— begin —
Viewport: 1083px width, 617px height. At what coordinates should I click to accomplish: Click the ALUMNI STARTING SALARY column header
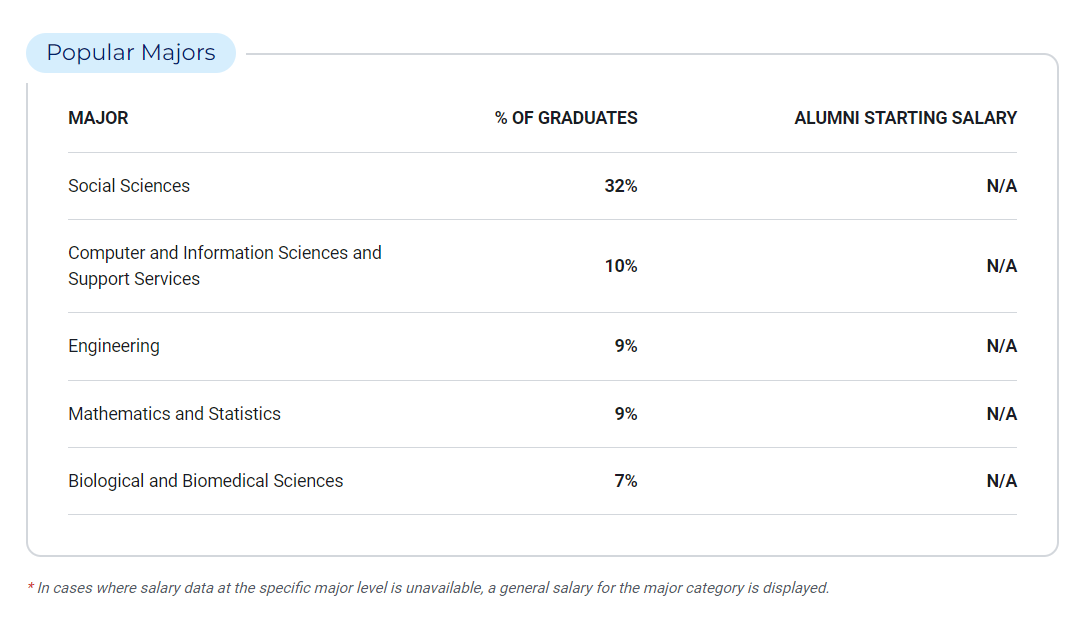click(905, 118)
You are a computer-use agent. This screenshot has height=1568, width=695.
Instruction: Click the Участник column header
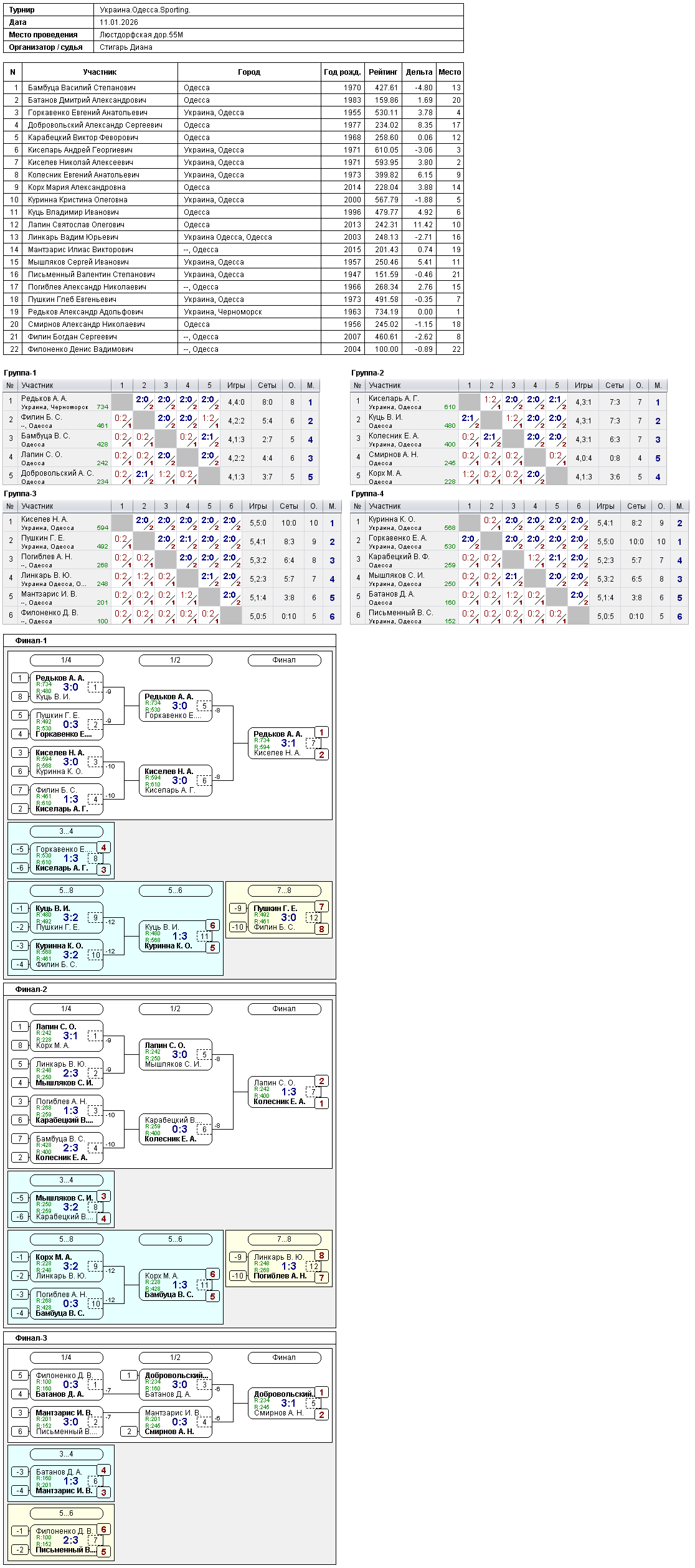pos(100,72)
— end —
Write out all of the data above again, keeping every line of text, but multiply each coordinate in the answers by 1.55 and round it to a whole number, with halves rounded up. Leave every other number as it is, and omit the pictures.

Viewport: 1083px width, 617px height. At what coordinates should I click to accomplish: Click the ALUMNI STARTING SALARY column header
click(1403, 183)
You are a computer-use agent. This screenshot has height=1568, width=695.
Instruction: Click the Участник column header
pos(155,112)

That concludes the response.